The Indian Space Research Organisation (ISRO) successfully placed nine satellites, including an Earth Observation Satellite (EOS-06) in multiple orbits with the help of the space agency’s Polar Satellite Launch Vehicle (PSLV-C54).
About the mission
- This is the 56th flight of the Polar Satellite Launch Vehicle (PSLV) and the 24th flight of the PSLV-XL version with 6 PSOM-Xls.
- The Polar Satellite Launch Vehicle (PSLV) is an expendable medium-lift launch vehicle designed and operated by the Indian Space Research Organisation (ISRO).
- It was developed to allow India to launch its Indian Remote Sensing (IRS) satellites into sun-synchronous orbits, a service that was, until the advent of the PSLV in 1993, only commercially available from Russia.
- PSLV can also launch small size satellites into Geostationary Transfer Orbit (GTO).
- Chandrayaan-1, India’s first lunar probe, Mars Orbiter Mission (Mangalyaan), and Astrosat, India’s first space observatory are just a few of the notable payloads launched by PSLV.
- The PSLV-XL is an upgraded version of the PSLV that can carry up to 1,800 kg (4,000 lb) to Sun-synchronous orbit using larger strap-on motors (PSOM-XL or S12).
- The eight nano satellites include ISRO Nano Satellite-2 for Bhutan (INS-2B), Anand, Astrocast (four satellites), and two Thybolt satellites. Notably, EOS-6 is the Oceansat series’ third-generation satellite.
- EOS-6: Earth Observation Satellite (EOS)-06 is envisaged to observe ocean colour data, sea surface temperature and wind vector data to use in oceanography, climatic and meteorological applications.
- The satellite also supports value added products such as potential fishing zone using chlorophyll, SST and wind speed, and land based geophysical parameters.
Separation of the satellites
- The Primary satellite (EOS-06) was separated in Orbit-1. Subsequently, orbit was changed by using two Orbit Change Thrusters (OCTs) introduced in the Propulsion Bay Ring of the PSLV-C54 Vehicle.
- Later, all the seven commercial satellites from (NewSpace India Limited) NSIL were deployed successfully.
- Astrocast, a 3U spacecraft is a technology demonstrator satellite for the Internet of Things (IoT) as the payload. There are 4 nos. of Astrocast Satellites in this mission.
- These spacecraft are housed within an ISISpace QuadPack dispenser. The dispenser protects the satellite from contamination.
- The Anand Nano satellite is technology demonstrator to demonstrate the capabilities and commercial applications of miniaturized earth-observation camera for earth observation using a microsatellite in Low Earth Orbit.

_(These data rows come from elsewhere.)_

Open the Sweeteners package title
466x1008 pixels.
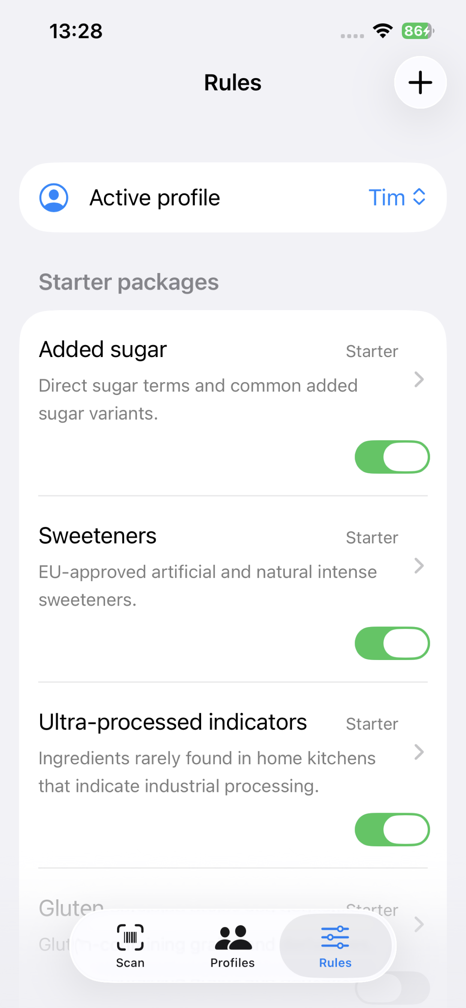pyautogui.click(x=98, y=536)
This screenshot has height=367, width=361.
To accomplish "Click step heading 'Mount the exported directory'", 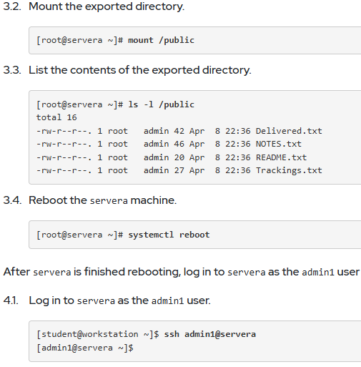I will [107, 6].
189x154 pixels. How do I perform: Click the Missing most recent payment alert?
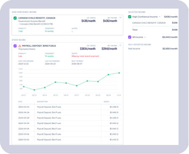85,56
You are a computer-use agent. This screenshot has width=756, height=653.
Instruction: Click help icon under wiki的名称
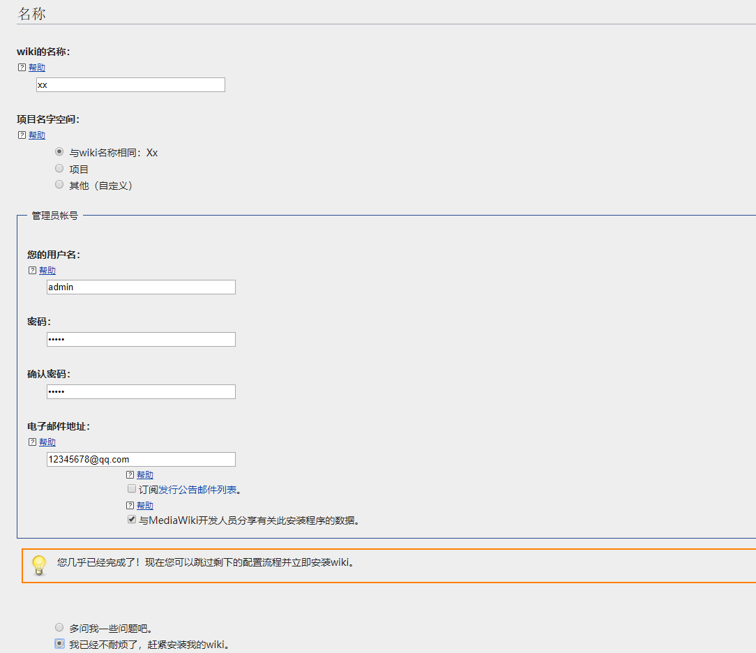[22, 68]
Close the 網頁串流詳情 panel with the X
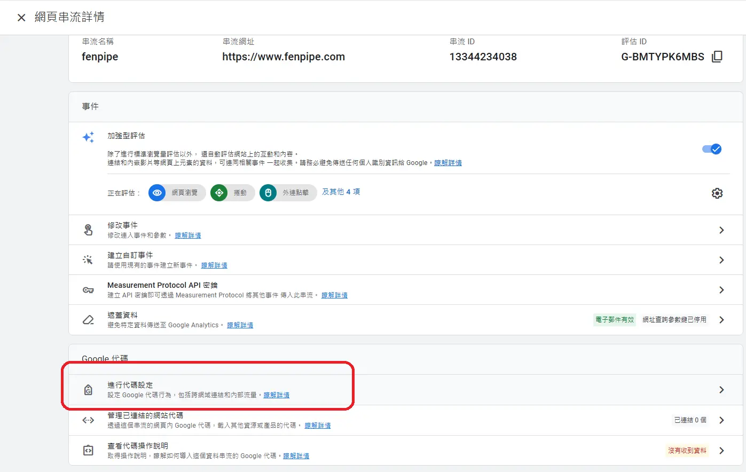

- This is a three-axis stabilized satellite consisting of a satbus, accommodating all subsystems like telemetry, tele-command, Electrical Power system, Attitude Determination and Control System (ADCS), on-board computers etc, and a payload unit.
- The Thybolt is a 0.5U spacecraft bus that includes a communication payload to enable rapid technology demonstration and constellation development for multiple users.
- It also demonstrates Store-and-Forward functionality for authorized users in the amateur frequency band.
- The satellites shall be deployed by using Dhruva Space Orbital Deployer to perform the specific mission operations for a minimum lifetime of 1 year.
- ISRO Nano Satellite-2 for Bhutan (INS-2B) spacecraft is configured with INS-2 Bus. INS-2B will have two payloads namely NanoMx and APRS-Digipeater.
- NanoMx is a multispectral optical imaging payload developed by Space Applications Centre (SAC). APRS-Digipeater payload is jointly developed by DITTBhutan and URSC.
Future missions of ISRO
- ISRO is also planning to have its mission to the sun with its satellite Aditya-L1, a coronagraphy spacecraft to study the solar atmosphere, with a PSLV rocket.
- The space agency will also launch a navigation satellite for the country’s NavIC constellation.
- “ISRO has planned to launch four NavIC satellites and the first one will go up in 2023.”